**Activity list**
• 1. Answer these questions from the project-organization text:
(a) How many learning objectives does it list?
(b) Which learning objective mentions Git?
(c) What does it call the foundation of reproducible research?
• 2. Could you repeat the stretch from "The Reproducibility Crisis#" through "of reproducible research." in the project-organization text, swapping "significant portion" for "large share"?

═══ Source extract ═══

Organising Bioinformatics Projects#

Learning Objectives#

By the end of this session, you will be able to:

  1. Design a logical directory structure for bioinformatics projects

  2. Apply consistent naming conventions for files and samples

  3. Document your analysis workflow effectively

  4. Implement version control basics with Git

  5. Create reproducible analysis environments

1. Why Organisation Matters#

Poor project organisation leads to:

  • Lost or overwritten data

  • Inability to reproduce results

  • Wasted time searching for files

  • Confusion when collaborating

  • Difficulty publishing or sharing work

The Reproducibility Crisis#

Studies show that a significant portion of published bioinformatics analyses cannot be reproduced, even by the original authors. Good organisation is the foundation of reproducible research.

═══ Data excerpt ═══

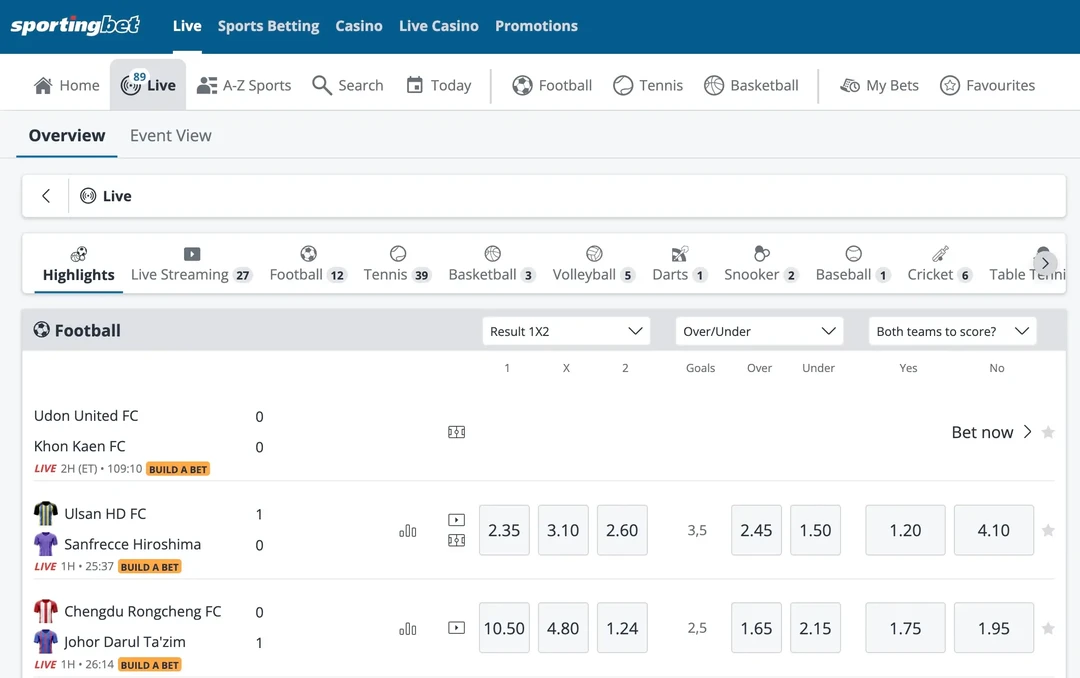Screen dimensions: 1080x678
Task: Open the Result 1X2 dropdown
Action: (x=565, y=330)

═══

**Written responses**
• 1.
(a) Five.
(b) "Implement version control basics with Git."
(c) Good organisation.

• 2.
The Reproducibility Crisis#

Studies show that a large share of published bioinformatics analyses cannot be reproduced, even by the original authors. Good organisation is the foundation of reproducible research.